The Financial Conduct Authority has initiated a full-scale investigation into the profit overstatement and its investigation will be a weight around the neck of Tesco shares
With a new scandal erupting in South Korea with respect of the illegal sales of customer data, the problems seem to be piling up for new CEO, Dave Lewis. He can only hope to win back investor confidence with his own investigation into the UK scandal, using Deloitte and the law firm Freshfields to offer a clear explanation on why the profit misstatement happened and why it won’t happen again. Hopes of a sale of the Korean operations could well draw a line under that particular problem.
Tesco’s share price is down 46% year to date, having lost over 20% since the accounting scandal broke. Investors are already pricing in the worst so if it turns out that the loss is a lot more than £250m and/or it is deliberate fraud, then Lewis would be better off having Tesco come clean while the share price is down.
If properly handled, the accounting scandal could mark the turning point for Tesco. Olympus, the Japanese camera-maker was at the centre of the biggest corporate accounting scandal in Japanese history. Olympus stock plunged 80% in two months from October 2011 when the news broke but despite multiple regulatory investigations, never looked back and is now at its highest since 2007.
In fact, Dave Lewis would do well to throw the kitchen sink at reforms in most areas of the business.
More changes in personnel at the management and board level would increase confidence that more of the same is not on the cards.
Tesco has slashed dividends. The dividend cut is a good sign management appreciate the scale of the problem; the funds can build the kind of war chest needed to turn Tesco around. The problem is that shareholders will be left with a distinctly lower yield and without a key reason to maintain their holding.
Tesco in the last few years has sacrificed return on capital employed for expansion, even running loss-making operations like Fresh and Easy in US. The recent release of a tablet to compete with the likes of Apple is too far from its core business and epitomises where Tesco is going wrong. If Samsung is finding the tablet market tricky, Tesco might be advised to stay clear.
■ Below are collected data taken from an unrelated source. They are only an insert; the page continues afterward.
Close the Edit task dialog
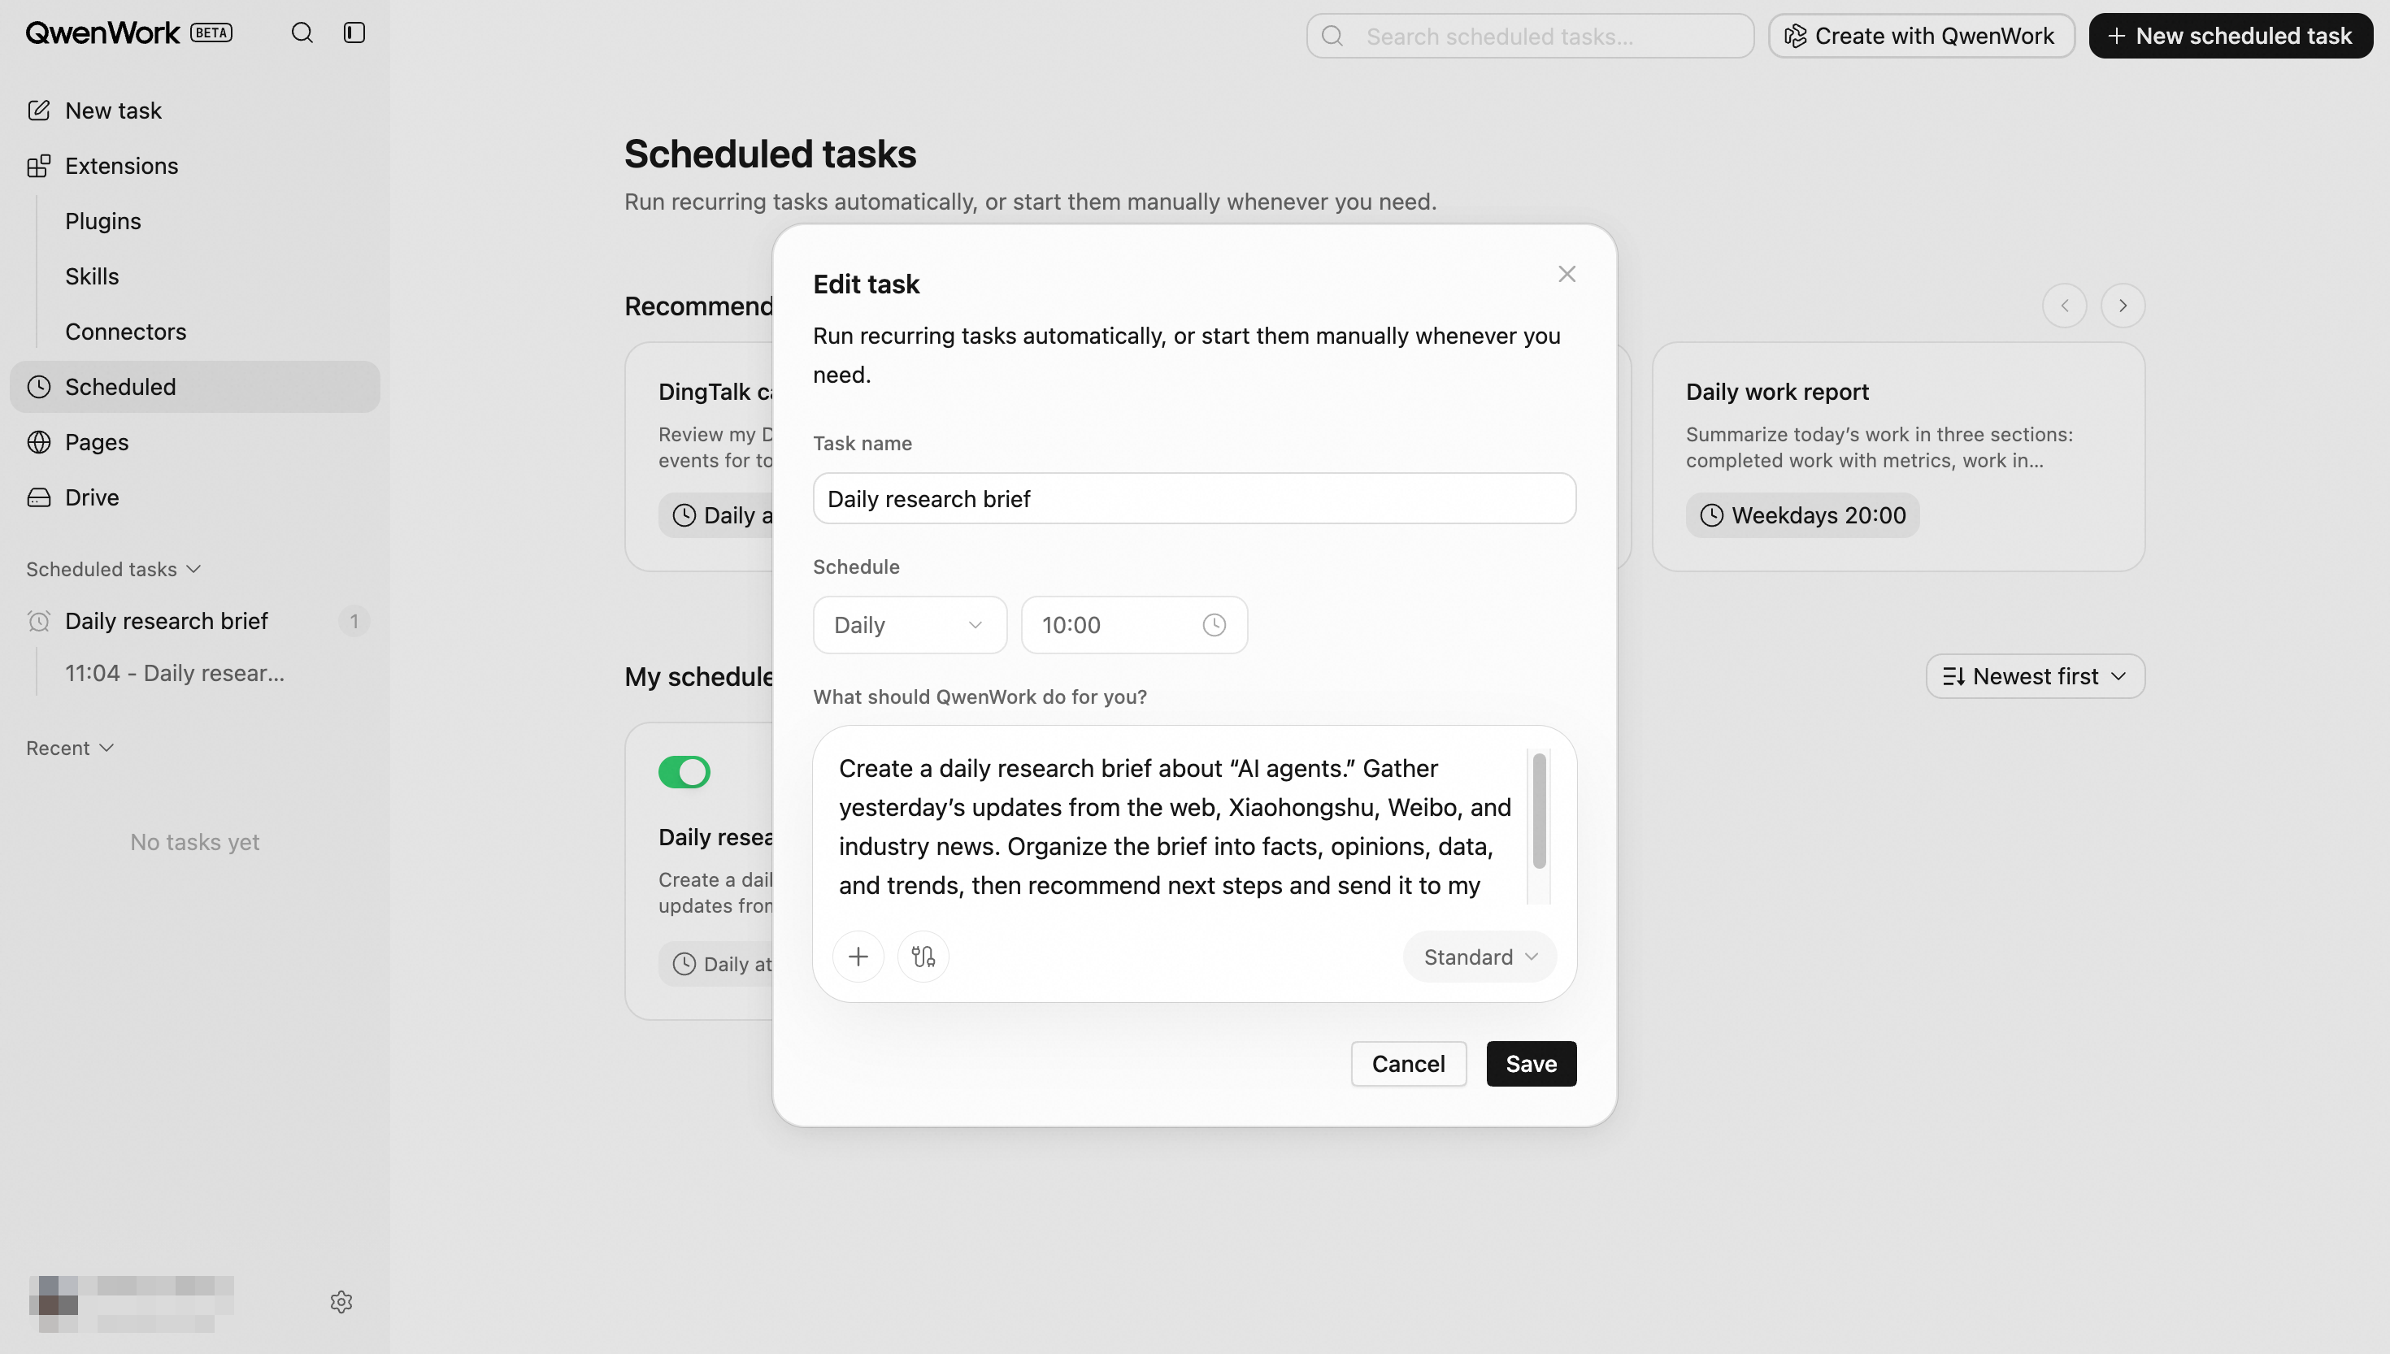This screenshot has width=2390, height=1354. tap(1566, 274)
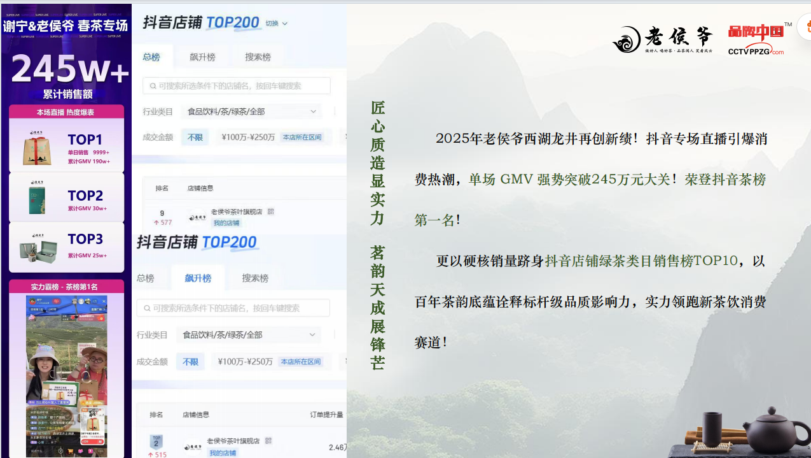Image resolution: width=811 pixels, height=458 pixels.
Task: Click the 老侯爷 brand logo in the header
Action: (662, 39)
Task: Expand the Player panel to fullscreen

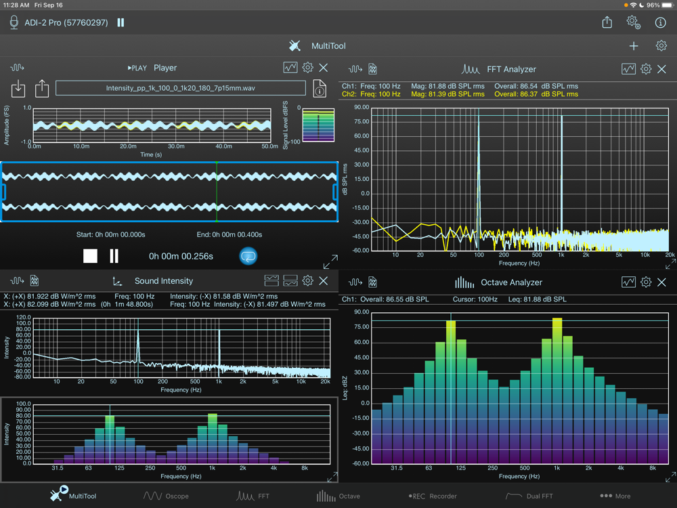Action: 330,261
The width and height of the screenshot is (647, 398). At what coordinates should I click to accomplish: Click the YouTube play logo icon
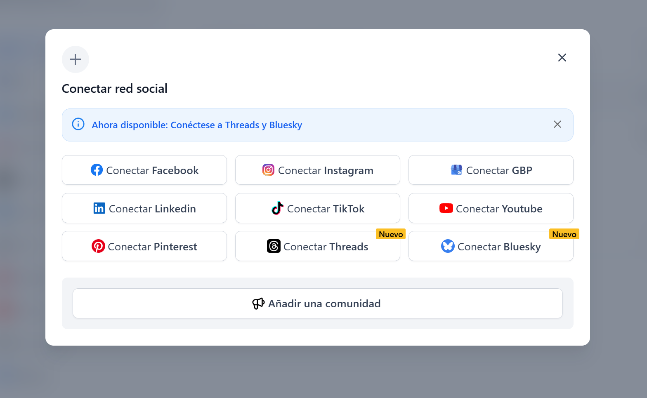(x=446, y=208)
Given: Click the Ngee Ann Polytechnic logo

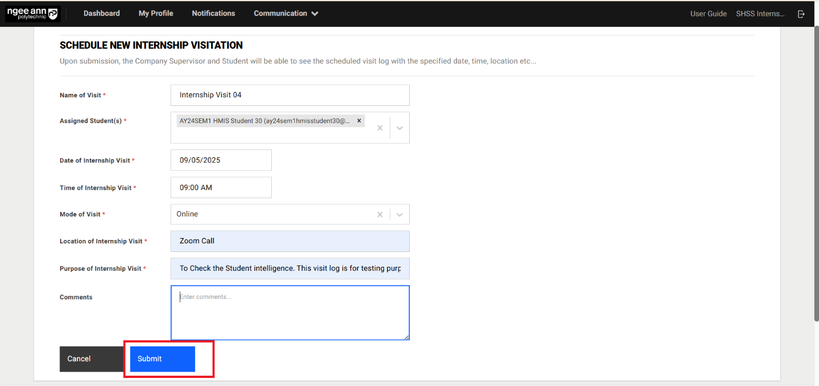Looking at the screenshot, I should (x=33, y=14).
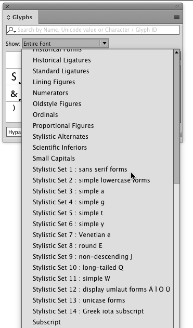Image resolution: width=193 pixels, height=328 pixels.
Task: Click the glyph search input field
Action: point(93,30)
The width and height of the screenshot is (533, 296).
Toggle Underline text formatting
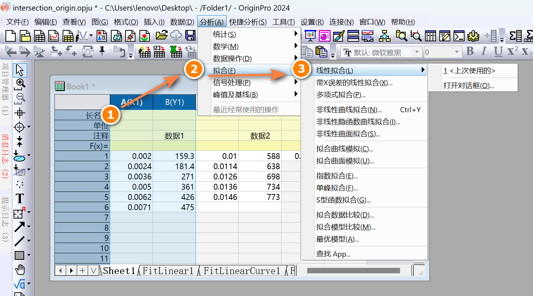[x=498, y=52]
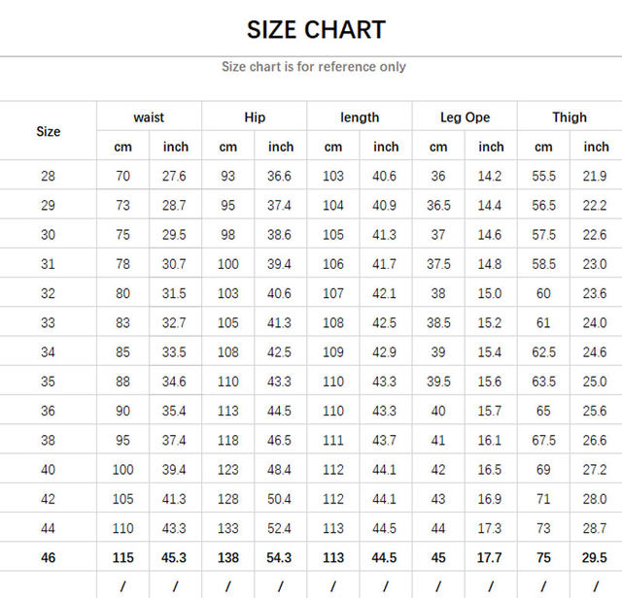Click the Hip column header
The width and height of the screenshot is (622, 598).
255,117
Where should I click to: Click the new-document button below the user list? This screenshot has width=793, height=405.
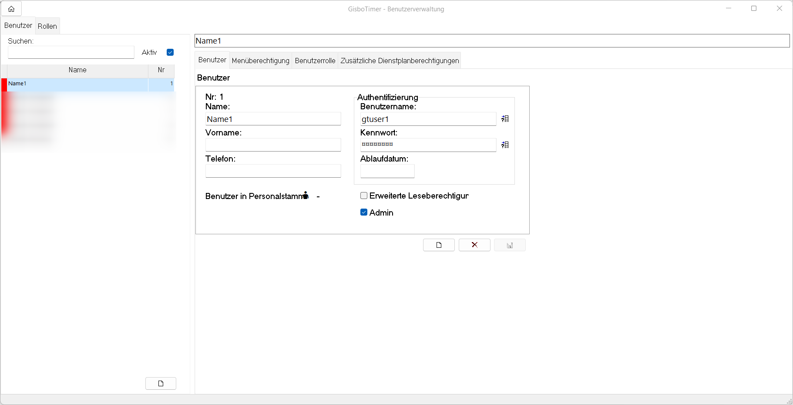[161, 384]
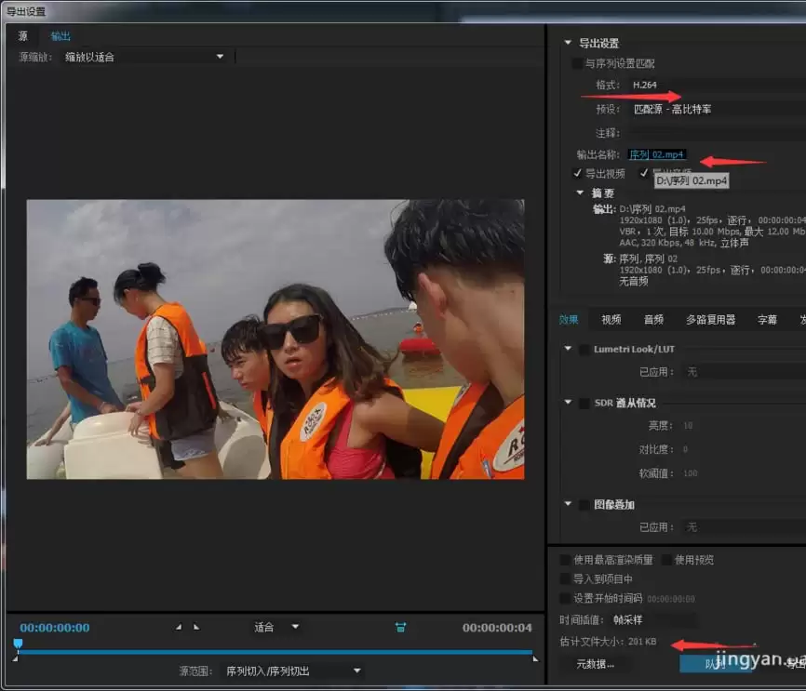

Peripheral business ventures including overseas stores, the online video streaming service Blinkbox as well as Dunnhumby, which runs the supermarket’s club card marketing business should get the chop if they are not generating sufficient margins. That extra cash can be a buffer against future dividend cuts.
It’s well known that Tesco as well as Sainsbury’s and Morrisons are facing stiff competition from Aldi and Lidl. Aldi and Lidl have had stores in the UK for two decades but became a lot more ubiquitous in the last few years when more cash-conscious consumers sought out cheaper alternatives to major supermarkets during the recession.
Studies have shown that the majority of customers have not shifted one hundred per cent of their shopping from Tesco to Aldi, rather just started shopping at both as well as using other sources including shopping online. Consumption habits have changed so there is no going back for Tesco; the company needs to adapt through the use of online shopping, convenience stores and perhaps different brands with different pricing models.
Tesco’s shares are down heavily thanks to the profit misstatement; this normally might bring on speculation of a take-over bid. The risk associated with acquiring one of the UK’s biggest retailers with possibly more disgrace to be unearthed would likely be too much for most potential buyers.
The accounting scandal should mark the bottom in pessimism for one of the UK’s pre-eminent businesses as it did for Olympus in Japan. But to do this Tesco need to change the management dynamic, secure the dividend and streamline their business into core, complimentary services that give customers the kind of diversity in price and service they now expect from their grocer.